Paul Christiano’s portfolio becomes an ambiguous test case. Hays says Christiano, who has worried about AI risk and recently joined OpenAI’s board, reported five percent of his net worth in Tesla, 90 percent in AI bets, and 100 percent in more normal investments, describing himself as two-times levered. Hays also says Christiano is personally short U.S. 30-year debt.
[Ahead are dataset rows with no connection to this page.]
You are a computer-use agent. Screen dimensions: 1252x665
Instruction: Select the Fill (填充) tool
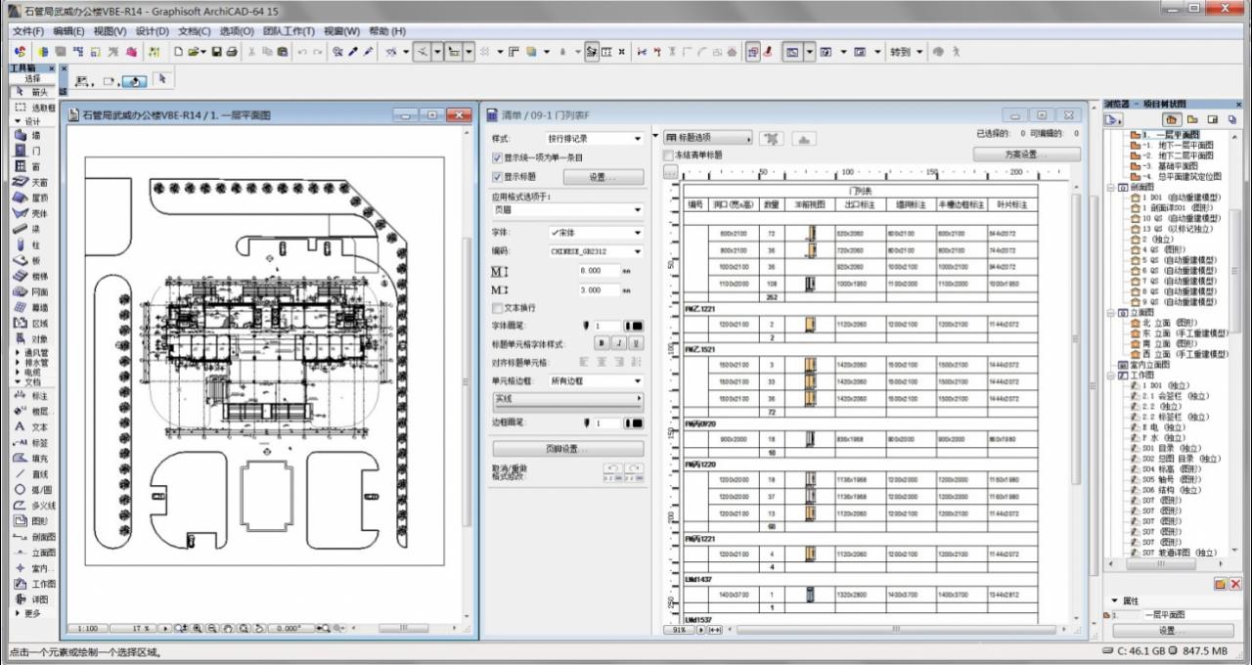click(29, 459)
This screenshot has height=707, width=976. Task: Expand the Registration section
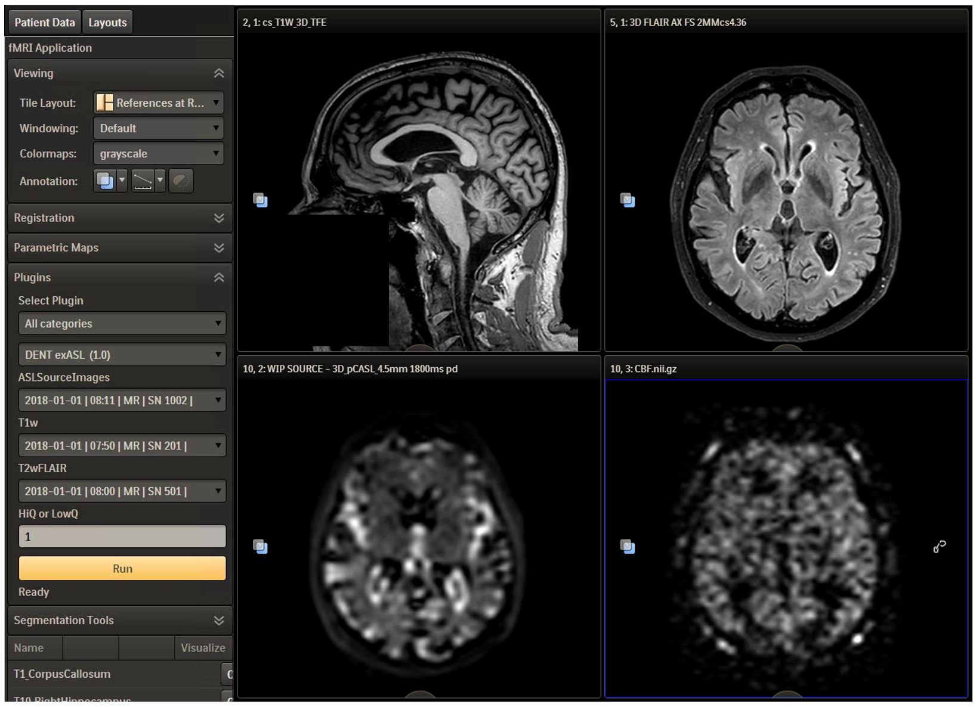pos(219,218)

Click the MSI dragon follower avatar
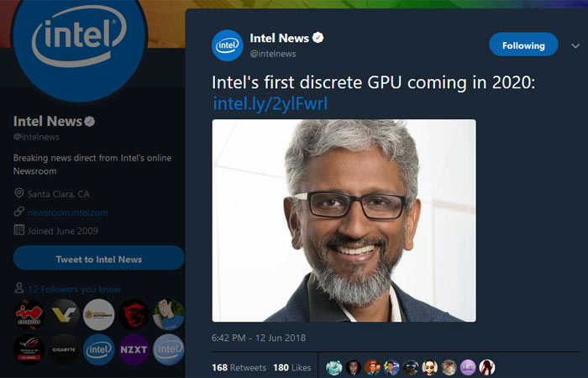[134, 314]
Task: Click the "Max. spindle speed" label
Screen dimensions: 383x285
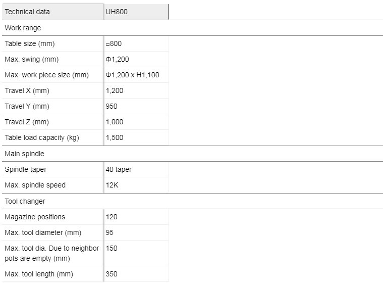Action: 35,185
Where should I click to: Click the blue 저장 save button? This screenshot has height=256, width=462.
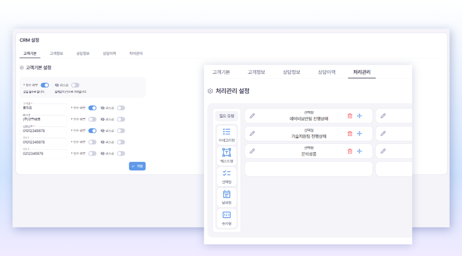click(137, 166)
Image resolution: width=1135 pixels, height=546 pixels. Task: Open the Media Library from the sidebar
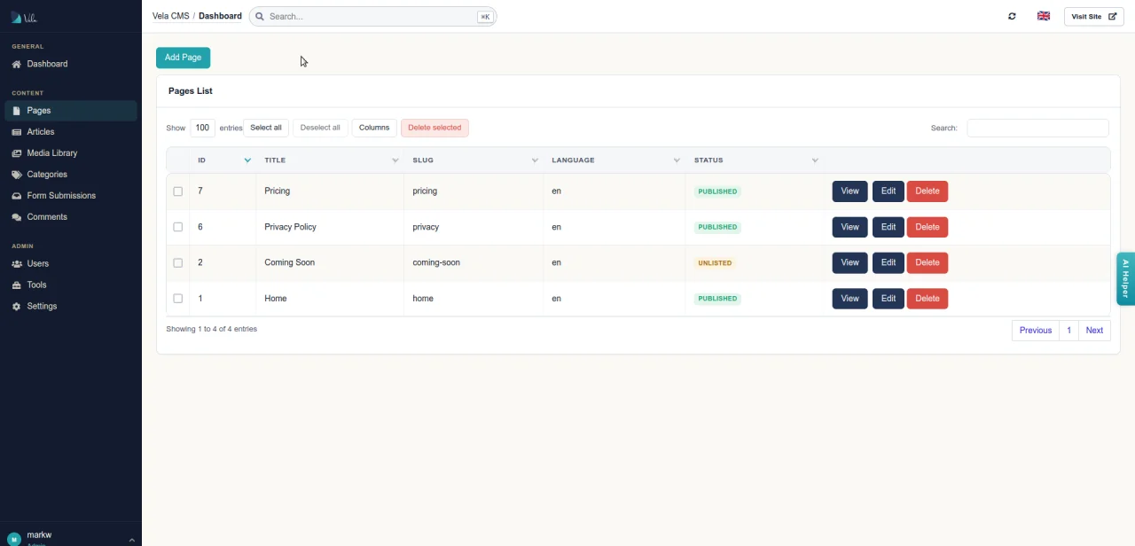point(51,152)
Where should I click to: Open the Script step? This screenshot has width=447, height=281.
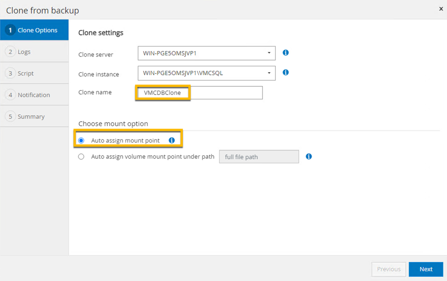(x=26, y=73)
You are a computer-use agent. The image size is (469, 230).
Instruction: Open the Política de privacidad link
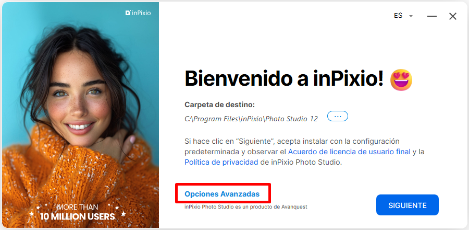221,162
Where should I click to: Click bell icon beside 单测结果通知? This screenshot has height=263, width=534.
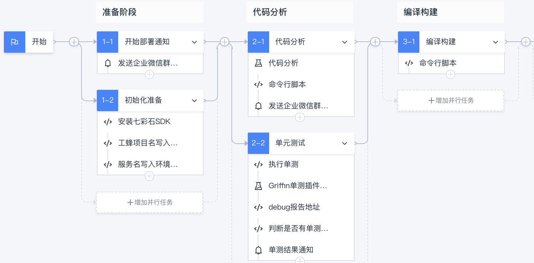[258, 250]
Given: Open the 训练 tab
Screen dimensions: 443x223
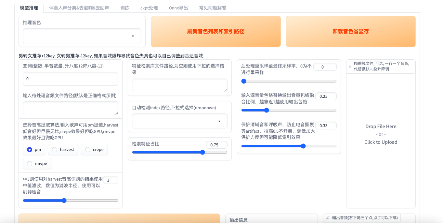Looking at the screenshot, I should coord(125,7).
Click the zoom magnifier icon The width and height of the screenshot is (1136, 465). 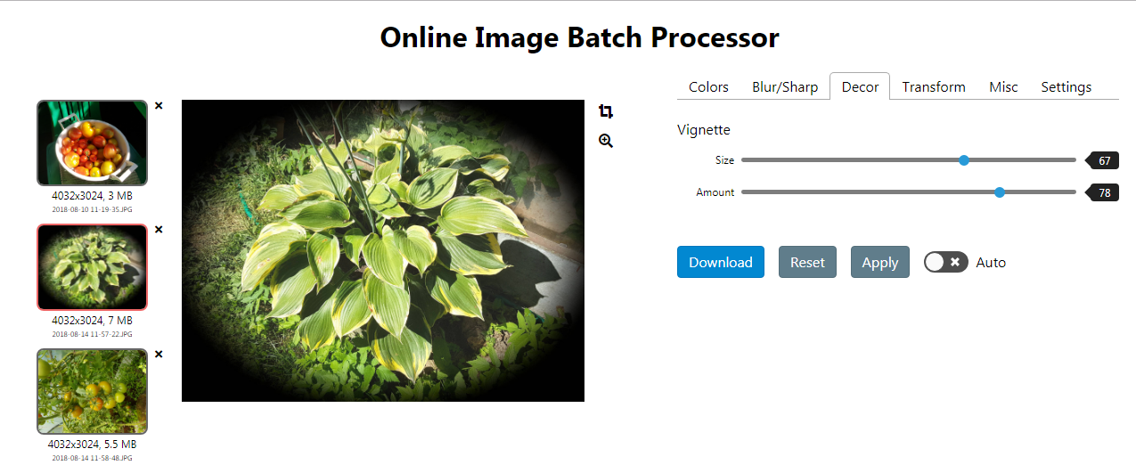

Those positions are plainly exposed to an AI-driven future, but Hays does not see them as a pure doomer wager. They could also pay off in a positive scenario where AI creates large value, markets rise, and capital moves from government debt toward AI infrastructure and data centers. Cowen’s challenge remains useful as pressure to state observable implications; the exchange disputes whether markets can decisively price a risk that could erase the value of any eventual payout.
A simulated fruit fly makes digital moral status feel less abstract
The policy discussion asks whether future AI systems might become dangerous agents. The fruit-fly discussion raises an inverse question: whether synthetic systems might themselves deserve moral consideration.
Coogan and Hays discuss a software simulation built from what Hays understands to be a mapped fruit-fly neural structure. Hays says his understanding is that the fly’s neurons were mapped in 3D and recreated in software, enabling simulations of its movements and decisions. The demonstrations shown include a virtual fly whose escape circuit lights up when a Rabbit R1 device is shaken, as well as simulations that respond to a car horn, parallel park, and fly an airplane.
Hays finds the escape demonstration unsettling. Shaking a real fly in a box while watching it try to escape would feel cruel, he says; reproducing that interaction in software may be bad for the person doing it even if the simulation is not conscious. He says he generally tries to move spiders out of his home rather than kill them, describing cruelty toward even small creatures as a bad habit of mind.
Coogan counters that people routinely send simulated soldiers to their deaths in strategy games or kill simulated demons in Doom without assigning moral weight to it. What makes the fly case different, he suggests, is representational fidelity. A system modeled on an actual animal makes the question feel more concrete than a generic game character governed by a few simple rules.
Probably just don’t be in the business of torturing anything. You don’t need to overthink it.
The fly is a small version of a harder problem. If a system could simulate a human convincingly enough to talk, act, and respond as a person does, would it have rights or agency? Or would it remain only computation on transistors, regardless of behavioral fidelity? The hosts do not resolve that question. Their point is that demonstrations treated as technical curiosities can make it easier to see why digital moral status may become a practical issue.